Based on this reply and others from today, I think you're saying that these
concepts should be implemented using:

owning ref: PTR_TO_BTF_ID | MEM_ALLOC (w/ rb_node type)
            PTR_TRUSTED
            ref_obj_id > 0

non-owning ref: PTR_TO_BTF_ID | MEM_ALLOC (w/ rb_node type)
                PTR_TRUSTED
                ref_obj_id == 0
                 - used for "can't pass ownership", since funcs that expect
                   owning ref need ref_obj_id > 0

And you're also adding 'untrusted' here, mainly as a result of
bpf_rbtree_add(tree, node) - 'node' becoming untrusted after it's added,
instead of becoming a non-owning ref. 'untrusted' would have state like:

PTR_TO_BTF_ID | MEM_ALLOC (w/ rb_node type)
PTR_UNTRUSTED
ref_obj_id == 0?

I think your "non-owning ref" definition also differs from mine, specifically
yours doesn't seem to have "will not page fault". For this reason, you don't
see the need for release_on_unlock logic, since that's used to prevent refs
escaping critical section and potentially referring to free'd memory.

This is where I start to get confused. Some questions:

  * If we get rid of release_on_unlock, and with mass invalidation of
    non-owning refs entirely, shouldn't non-owning refs be marked PTR_UNTRUSTED?
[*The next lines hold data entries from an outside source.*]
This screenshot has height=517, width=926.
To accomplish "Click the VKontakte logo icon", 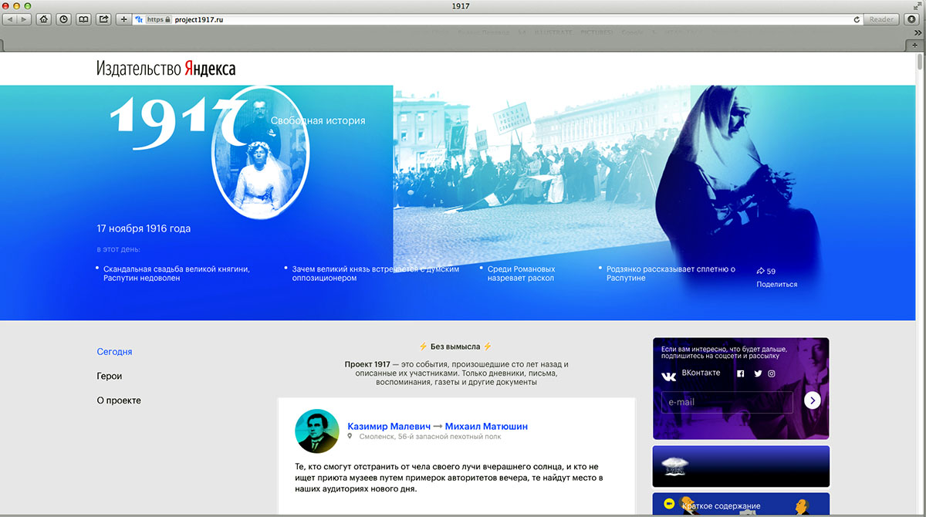I will 668,376.
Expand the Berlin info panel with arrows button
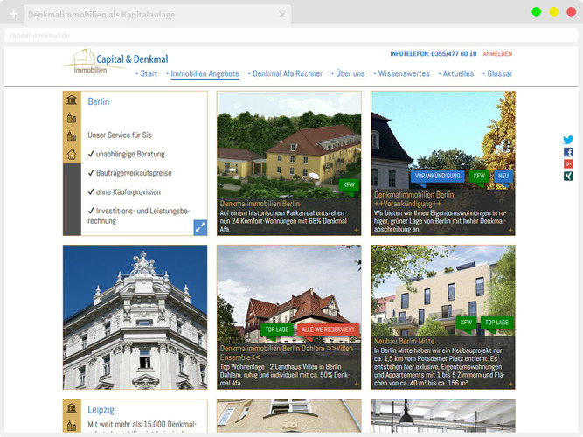 tap(200, 227)
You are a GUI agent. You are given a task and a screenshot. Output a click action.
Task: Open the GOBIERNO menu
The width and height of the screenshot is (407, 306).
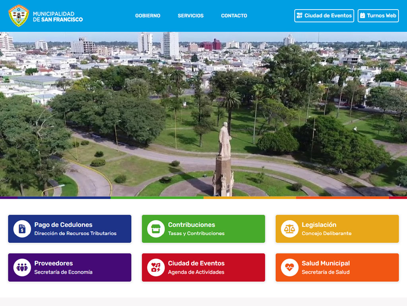pos(147,16)

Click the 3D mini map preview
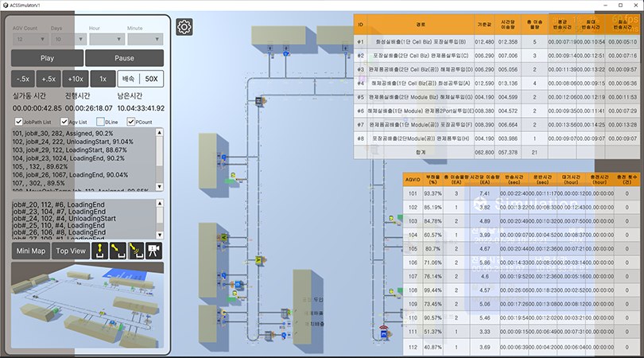pyautogui.click(x=87, y=306)
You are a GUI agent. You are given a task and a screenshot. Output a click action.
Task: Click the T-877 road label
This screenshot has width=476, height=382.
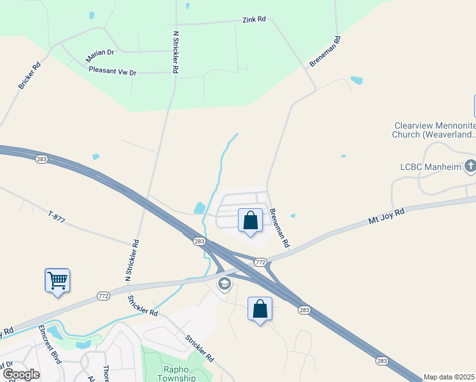point(57,217)
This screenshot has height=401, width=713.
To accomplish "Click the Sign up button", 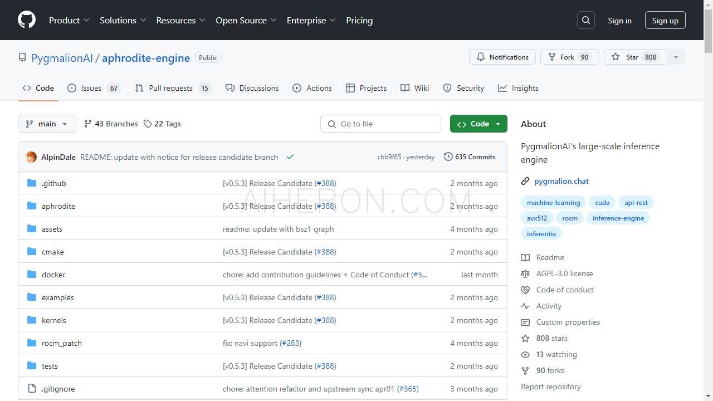I will point(665,21).
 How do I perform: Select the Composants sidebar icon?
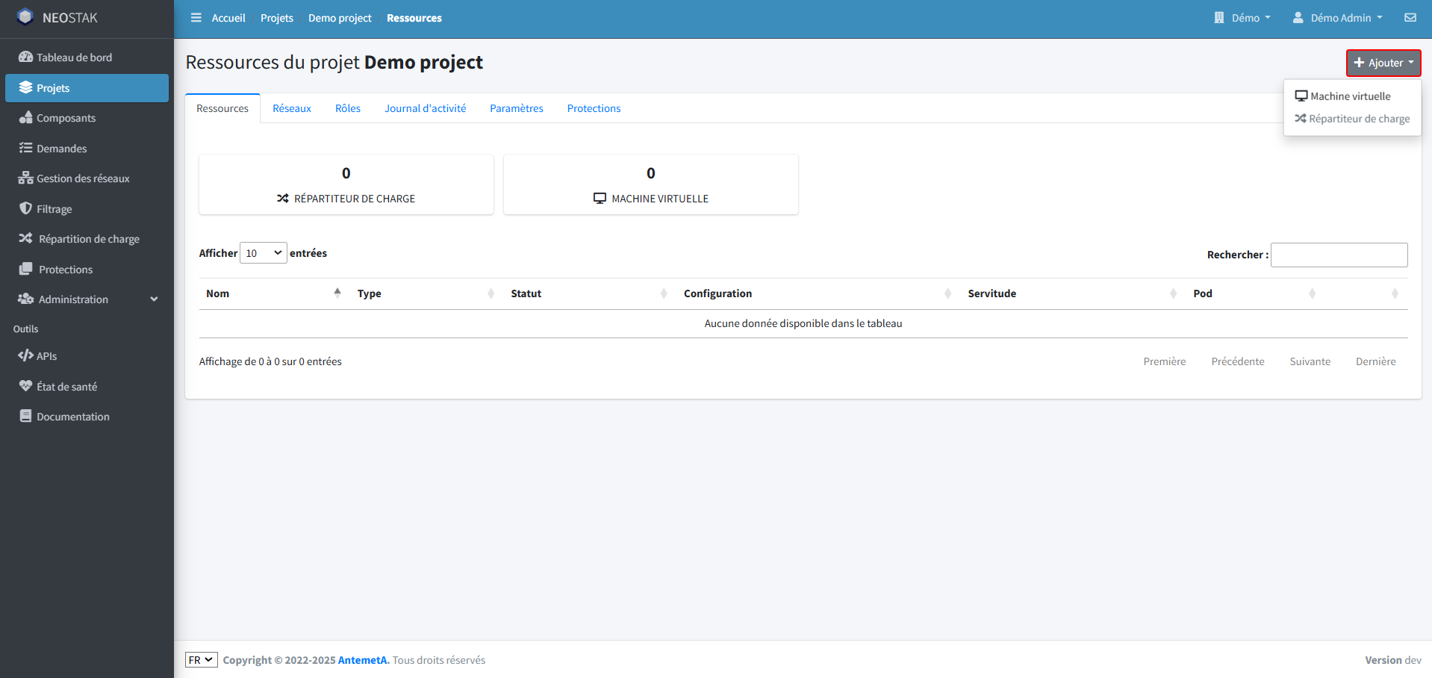click(x=26, y=118)
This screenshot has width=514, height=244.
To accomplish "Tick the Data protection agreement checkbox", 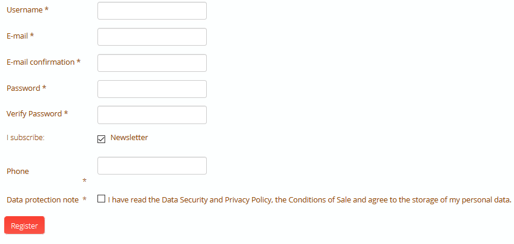I will (102, 199).
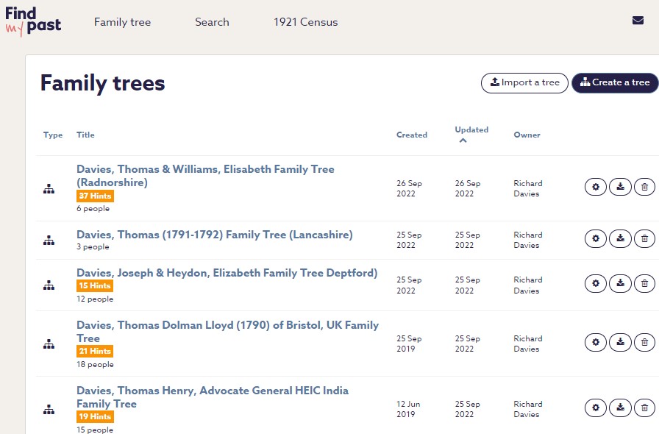This screenshot has width=659, height=434.
Task: Open settings for the Deptford family tree
Action: [x=596, y=283]
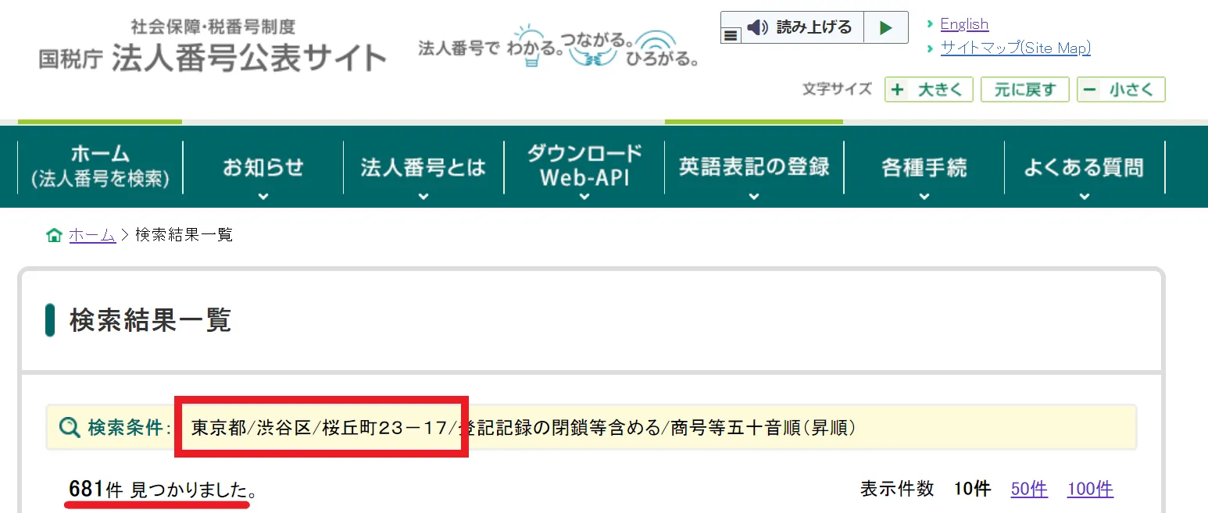Switch to the ホーム (法人番号を検索) tab
The height and width of the screenshot is (513, 1208).
point(100,164)
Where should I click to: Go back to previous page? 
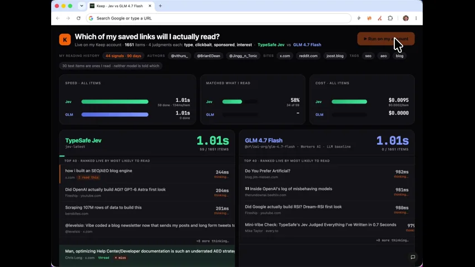tap(58, 18)
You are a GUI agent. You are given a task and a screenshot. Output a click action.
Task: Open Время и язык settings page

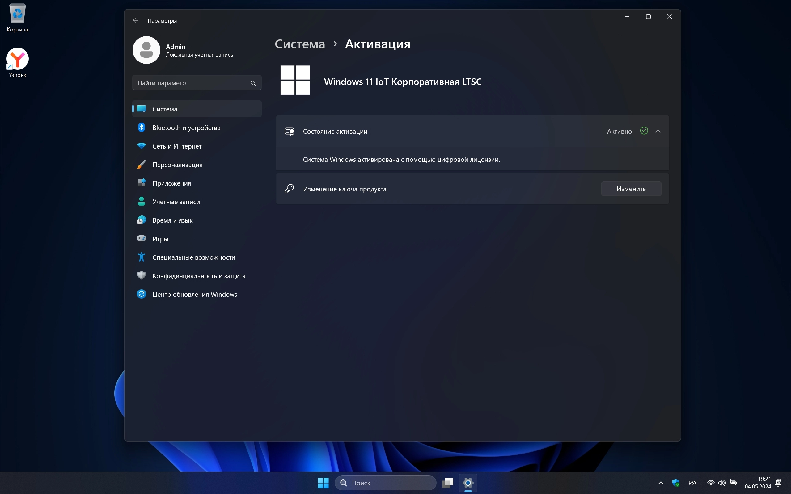click(172, 220)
  * Since refs can alias each other, how to deal with bpf_obj_drop-and-reuse
    in this scheme, since non-owning ref can escape spin_unlock b/c no mass
    invalidation? PTR_UNTRUSTED isn't sufficient here

  * If non-owning ref can live past spin_unlock, do we expect read from
    such ref after _unlock to go through bpf_probe_read()? Otherwise direct
    read might fault and silently write 0.

  * For your 'untrusted', but not non-owning ref concept, I'm not sure
    what this gives us that's better than just invalidating the ref which
    gets in this state (rbtree_{add,remove} 'node' arg, bpf_obj_drop node)

I'm also not sure if you agree with my paragraph marked 1) above. But IMO the
release_on_unlock difference, and the perhaps-differing non-owning ref concept
are where we're really talking past each other.